Records for the task →
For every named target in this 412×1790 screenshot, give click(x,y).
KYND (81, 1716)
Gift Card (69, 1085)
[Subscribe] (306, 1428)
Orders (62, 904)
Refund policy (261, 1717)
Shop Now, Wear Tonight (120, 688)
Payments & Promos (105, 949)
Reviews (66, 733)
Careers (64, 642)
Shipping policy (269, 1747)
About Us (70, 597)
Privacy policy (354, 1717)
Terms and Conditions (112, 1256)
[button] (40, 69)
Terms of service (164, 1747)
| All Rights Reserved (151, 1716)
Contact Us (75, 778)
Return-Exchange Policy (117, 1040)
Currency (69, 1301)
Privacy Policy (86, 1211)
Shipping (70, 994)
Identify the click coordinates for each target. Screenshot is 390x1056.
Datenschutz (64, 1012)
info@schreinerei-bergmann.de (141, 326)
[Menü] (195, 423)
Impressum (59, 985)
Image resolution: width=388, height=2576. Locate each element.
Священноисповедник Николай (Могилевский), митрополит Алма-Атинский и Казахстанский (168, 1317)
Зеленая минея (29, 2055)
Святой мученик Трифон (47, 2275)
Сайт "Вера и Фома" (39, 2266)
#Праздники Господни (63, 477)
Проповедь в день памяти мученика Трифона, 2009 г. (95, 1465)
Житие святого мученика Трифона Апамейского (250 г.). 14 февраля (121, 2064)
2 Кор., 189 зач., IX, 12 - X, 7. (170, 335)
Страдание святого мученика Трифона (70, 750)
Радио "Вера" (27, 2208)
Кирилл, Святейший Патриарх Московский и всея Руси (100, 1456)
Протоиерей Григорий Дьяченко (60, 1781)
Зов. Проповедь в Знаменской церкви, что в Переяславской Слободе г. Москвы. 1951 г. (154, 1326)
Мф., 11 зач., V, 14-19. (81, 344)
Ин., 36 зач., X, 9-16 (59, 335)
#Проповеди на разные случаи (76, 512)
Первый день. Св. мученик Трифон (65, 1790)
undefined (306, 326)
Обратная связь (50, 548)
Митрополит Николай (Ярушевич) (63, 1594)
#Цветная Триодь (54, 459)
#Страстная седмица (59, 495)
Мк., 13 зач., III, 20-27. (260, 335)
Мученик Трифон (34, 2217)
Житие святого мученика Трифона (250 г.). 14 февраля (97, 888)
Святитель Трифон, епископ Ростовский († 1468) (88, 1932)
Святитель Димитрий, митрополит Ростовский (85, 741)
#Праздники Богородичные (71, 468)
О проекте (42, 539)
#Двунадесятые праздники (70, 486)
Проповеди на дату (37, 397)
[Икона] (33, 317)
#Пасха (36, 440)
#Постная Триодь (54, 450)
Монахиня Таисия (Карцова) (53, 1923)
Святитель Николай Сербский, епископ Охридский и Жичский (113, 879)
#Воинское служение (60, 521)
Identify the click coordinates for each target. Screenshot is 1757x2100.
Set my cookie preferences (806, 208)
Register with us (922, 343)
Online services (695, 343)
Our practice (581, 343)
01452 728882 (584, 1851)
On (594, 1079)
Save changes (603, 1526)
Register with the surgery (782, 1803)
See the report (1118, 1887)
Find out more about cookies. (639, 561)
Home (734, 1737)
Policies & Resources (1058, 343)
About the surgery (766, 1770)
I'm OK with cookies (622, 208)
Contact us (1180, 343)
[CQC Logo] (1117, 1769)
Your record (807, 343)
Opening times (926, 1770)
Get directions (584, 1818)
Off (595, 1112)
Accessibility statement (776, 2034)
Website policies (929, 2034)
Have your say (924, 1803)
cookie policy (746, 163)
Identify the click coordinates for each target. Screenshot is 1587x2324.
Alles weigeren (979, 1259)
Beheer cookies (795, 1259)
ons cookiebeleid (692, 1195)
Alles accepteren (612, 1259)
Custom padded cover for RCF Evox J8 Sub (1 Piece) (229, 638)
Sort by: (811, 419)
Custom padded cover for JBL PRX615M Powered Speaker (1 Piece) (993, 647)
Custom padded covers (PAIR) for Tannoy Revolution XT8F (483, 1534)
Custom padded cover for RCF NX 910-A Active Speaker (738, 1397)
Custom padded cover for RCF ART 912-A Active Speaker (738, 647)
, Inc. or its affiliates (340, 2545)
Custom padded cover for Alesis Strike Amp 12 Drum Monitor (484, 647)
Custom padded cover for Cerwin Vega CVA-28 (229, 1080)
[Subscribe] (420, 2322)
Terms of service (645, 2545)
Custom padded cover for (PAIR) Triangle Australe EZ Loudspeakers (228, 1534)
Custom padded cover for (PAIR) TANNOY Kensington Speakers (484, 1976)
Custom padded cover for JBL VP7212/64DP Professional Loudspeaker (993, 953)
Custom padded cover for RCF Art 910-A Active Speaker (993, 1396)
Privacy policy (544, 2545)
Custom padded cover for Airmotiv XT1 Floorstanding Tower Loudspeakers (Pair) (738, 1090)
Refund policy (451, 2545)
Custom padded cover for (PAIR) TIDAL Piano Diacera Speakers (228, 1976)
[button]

Task statement → Which of the lines above carry the string "мученика"? Pick them out and copy them.

Answer space →
Проповедь в день памяти мученика Трифона, 2009 г. (95, 1465)
Житие святого мученика Трифона Апамейского (250 г.). 14 февраля (121, 2064)
Страдание святого мученика Трифона (70, 750)
Житие святого мученика Трифона (250 г.). 14 февраля (97, 888)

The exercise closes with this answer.